Friday, May 4, 2012

welcome home

on my way back from my favorite coffee shop where i enjoyed a good chat with my bestest friend, i walked back through my favorite streets in the world. past the jewelry shop that fixed my broken necklace chain for 50NT (about $1.70 US), and the "everything store" (thus named because at one time it was the only store in kinmen where you could literally buy anything), past the old "abei" (uncle) who is my special friend and always smiles and nods at me, and the stinky tofu stand with the little "ama" (grandma) who makes stinky tofu with her little grandson strapped on her back in a sling. past the bakery run by my student's parents, and the "bag lady" store with the sweet aboriginal lady who always invites me in for tea and has cried with me about anything from missing home to sad pet stories. as always, it was common as i passed by for people to look up and nod, smile, or call out a friendly "hello" as they recognized me. as i walked i thanked God in my heart for this place and these people and this time when i can enjoy walking familiar streets, seeing dear faces, and feeling an incomparable "at homeness" that makes my heart tingle with joy.

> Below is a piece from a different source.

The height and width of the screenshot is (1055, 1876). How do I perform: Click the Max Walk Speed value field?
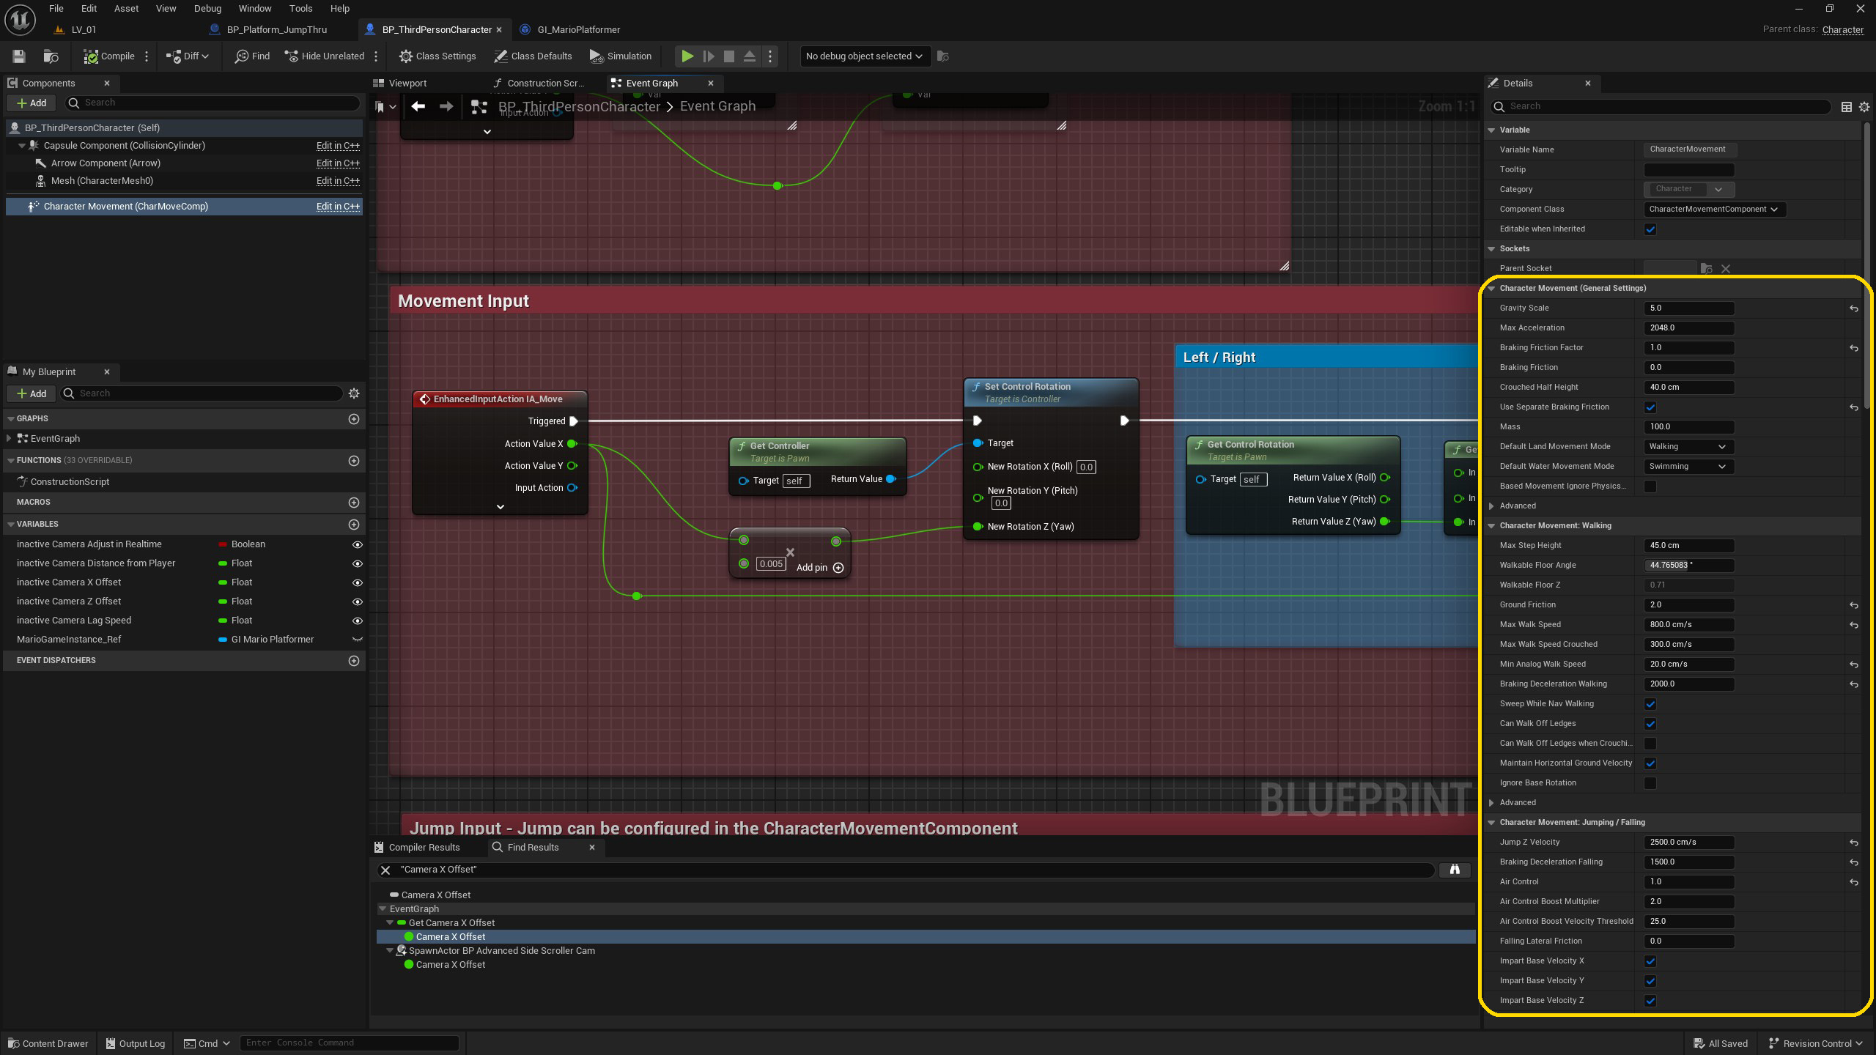[x=1688, y=625]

i got to the intersection with the tea stand and the corner clothing shop, (where i have purchased more clothing that i care to admit : / ) to be waved in to chat by the shop ladies. "yes, i am back in kinmen for a couple months...yes, i have been in china for the past while working in an orphan home...no, i did NOT find a boyfriend while there, and i am not searching...yes, i missed kinmen very much." i went on to tell them what i was feeling in my heart at that moment, and what i've felt since i set foot back on this island...how no matter where i've gone during the 9 months since i left kinmen, i haven't been able to find anywhere that feels like this. how kinmen's people, and simple beauty and charm have stolen a part of my heart that i will never be able to take back. how the friendliness and warmth of the shopkeepers and families i pass by so often took me in and made me feel like one of them during my first years here. how no matter where i go in the future, just like i will always go home to america to see my family and loved ones there, i will, of course, come home to kinmen every chance i get. tears came to my eyes as i talked with my friends. i looked over to see one of the ladies dabbing her eyes. the other one teased her good-humoredly for being so moved, but smiled from ear to ear as she told me, "kinmen's people are so happy to hear you say that. we will always be here, and this will always be your home! after you finish running everywhere and helping people, welcome back home to kinmen to retire and rest!"

hmmmmm...not such a bad idea. at any rate, i know that come end of june when i get on a boat and sail back to china, i will not be nearly as sad as i was last summer when i took my last view of kinmen from the plane before it was hidden behind the clouds. because i will be back. wherever He leads me, whatever lessons i learn along the way about obeying and trusting Him, i will always come home.